M. Jean-Marc Guinchard (LC). Je ne me prononcerai pas sur le fond, mais j'aimerais rappeler que la commission de la santé a été saisie tout récemment d'une proposition de motion visant à instaurer une caisse de compensation selon un modèle de projet pilote tel qu'il peut être prévu par la législation fédérale, en référence au même texte qui a été déposé à Berne par MM. Mauro Poggia et Pierre-Yves Maillard. Le groupe du Centre soutient donc lui aussi le renvoi en commission.

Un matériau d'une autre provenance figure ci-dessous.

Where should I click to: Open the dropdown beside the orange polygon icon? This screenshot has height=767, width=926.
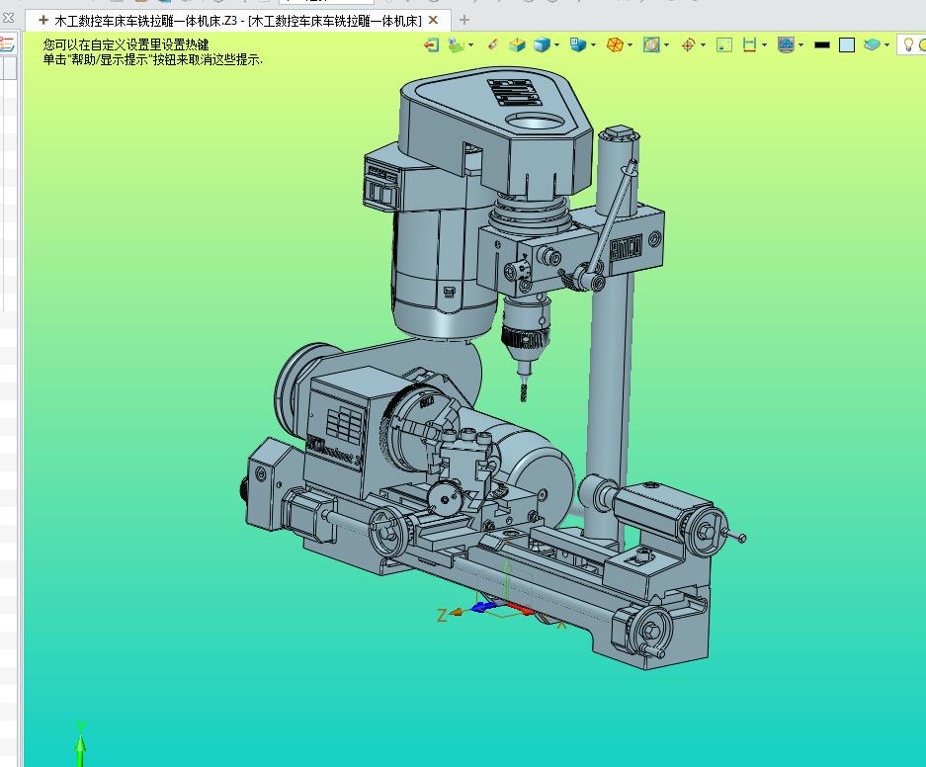coord(630,44)
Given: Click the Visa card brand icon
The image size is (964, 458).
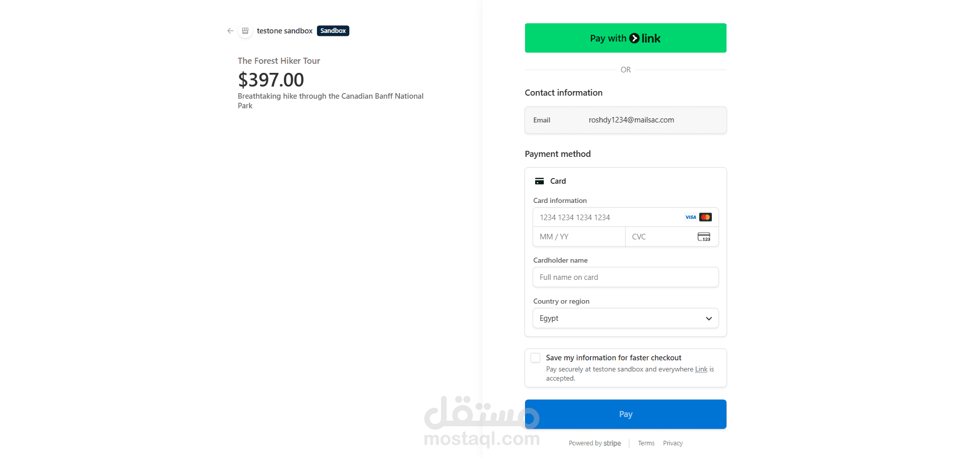Looking at the screenshot, I should click(x=691, y=217).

Mme Jacklean Kalibala (S). Contrairement à ce qui a été dit auparavant, le rapport du Conseil d'Etat sur cette motion met bien en évidence qu'une caisse publique telle qu'elle est demandée par le groupe LJS n'est probablement pas viable, même à l'heure actuelle, et que ce n'est sans doute pas la solution pour résoudre les problèmes de primes d'assurance-maladie, qui augmentent et pèsent lourdement sur les familles à bas revenus. A Genève, on sait que la population a accepté l'initiative socialiste visant à limiter les primes d'assurance-maladie à 10% du revenu. Il faut qu'on trouve une solution viable, qui permette d'aller de l'avant, de soulager les familles, d'améliorer la qualité des soins et d'offrir un accès aux soins équitable pour toutes et tous. C'est pour cette raison qu'il est nécessaire de renvoyer cet objet en commission de façon qu'on puisse travailler sur d'autres propositions qui sont peut-être prometteuses et qui peuvent vraiment changer les choses. Merci.

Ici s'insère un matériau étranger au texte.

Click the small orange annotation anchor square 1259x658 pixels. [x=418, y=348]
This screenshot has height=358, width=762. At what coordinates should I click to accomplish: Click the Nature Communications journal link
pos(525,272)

M. Michael Andersen (UDC). Je serai très bref et commencerai par dire que l'UDC acceptera elle aussi le renvoi en commission. Le député Saudan l'a indiqué - vous transmettrez, Monsieur le président -, il s'agit d'une étatisation, si l'on veut, d'une caisse maladie. C'est surtout une fonctionnarisation d'une caisse maladie. Or est-ce que fonctionnariser toujours plus de choses est bénéfique ? Aujourd'hui, on voit à Genève que tout service supplémentaire fonctionnarisé (on peut penser à la caisse de prévoyance de l'Etat de Genève, à la caisse de prévoyance de la police) nous coûte des millions par année en recapitalisation. A la fin, ce sont nos impôts qui vont financer ce genre de caisse publique. Nous n'aurons pas le choix de financer cette caisse par nos impôts, alors que les autres auront le choix de s'y affilier ou non. Nous renverrons donc ce texte en commission.

Le président. Merci, Monsieur le député. La parole n'étant plus demandée, nous allons voter sur le renvoi en commission.

Mis aux voix, le renvoi du rapport du Conseil d'Etat sur la motion 2953 à la commission de la santé est adopté par 74 oui contre 10 non.